Kamala Lopez (Yale University BA)
Actress, Director and Political Activist
Kamala Lopez is an award-winning actress, screenwriter, director and producer. Born in New York City to an Indian mother and a Venezuelan father, Lopez lived with her parents in Caracas until age 14 when the family returned to the United States. While still in high school in Brooklyn, she was cast on Sesame Street as Mercedes, Maria’s cousin, a role she portrayed for two seasons before being accepted to Yale where she double majored in Philosophy and Theatre Studies.
Lopez has worked as an actor in over thirty feature films including Born in East L.A., Deep Cover, The Burning Season (winner of 2 Emmys, 3 Golden Globes and the Humanitas Prize), Clear and Present Danger, Lightning Jack, and I Heart Huckabees. She has starred in over sixty television shows including Medium, 24, Alias, and NYPD Blue. She also hosted the PBS series Wired Science.

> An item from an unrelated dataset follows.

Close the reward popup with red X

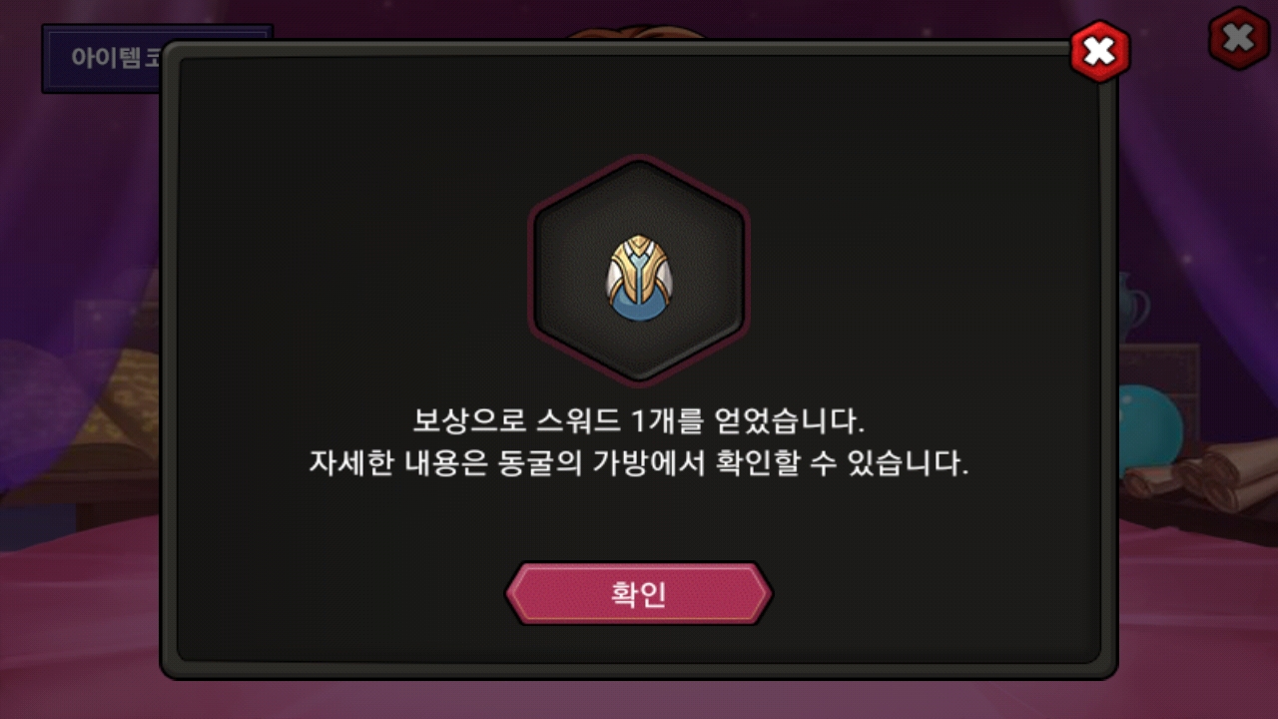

Lopez formed production company Heroica Films in 1995 with the mission to write, direct and produce media for women, about women and utilizing women both in front and behind the
camera. Since then Lopez and Heroica Films have produced, directed and written many short films, several features, film festivals, podcasts and virtual internet media campaigns.
Her feature directorial debut, A Single Woman, about the life of first Congresswoman Jeannette Rankin, won the 2009 Exceptional Merit in Media Award from the National Women’s
Political Caucus and screened by invitation in the United States Congress, at the Smithsonian Institution, the United Nationsand National Arts Club as well as universities across the country. In 2012 her short Spanish-language film Ese Beso won the Audience Award at the Boyle Heights Latina Film Festival.Her romantic comedy feature film (writer/actress/producer) Legal Affairs goes into production the summer of 2013.
Lopez is Founder and Executive Director of The ERA Education Project, a new national media campaign to educate the public about the need to ratify the Equal Rights Amendment. She is the Founding Director of the Los Angeles Bureau of GlobalGirl Media, which nurtures the voices and self-expression of young girls internationally. Lopez sits on the Boards of Girls & Gangs and The Women’s International Film and Television Showcase. She served on the Board of Young Artists United and has worked with Los Angeles Mayor Antonio Villaraigosa’s Office in his Parnership for L.A. Schools in South Central Los Angeles as well as working with H.E.A.R.T., the L.A. Unified School District’s Gang and Crime Prevention Unit.
In 2009 she was given a retrospective at the Museum of Latin American Art for her work in film and television. She is a blogger for the Huffington Post and an Aspen Institute Scholar. Lopez is a 2011 Woman of Courage award-winner (from NWPC) and was named one of the 21 Leaders for the 21st Century by Women’s eNews in 2012.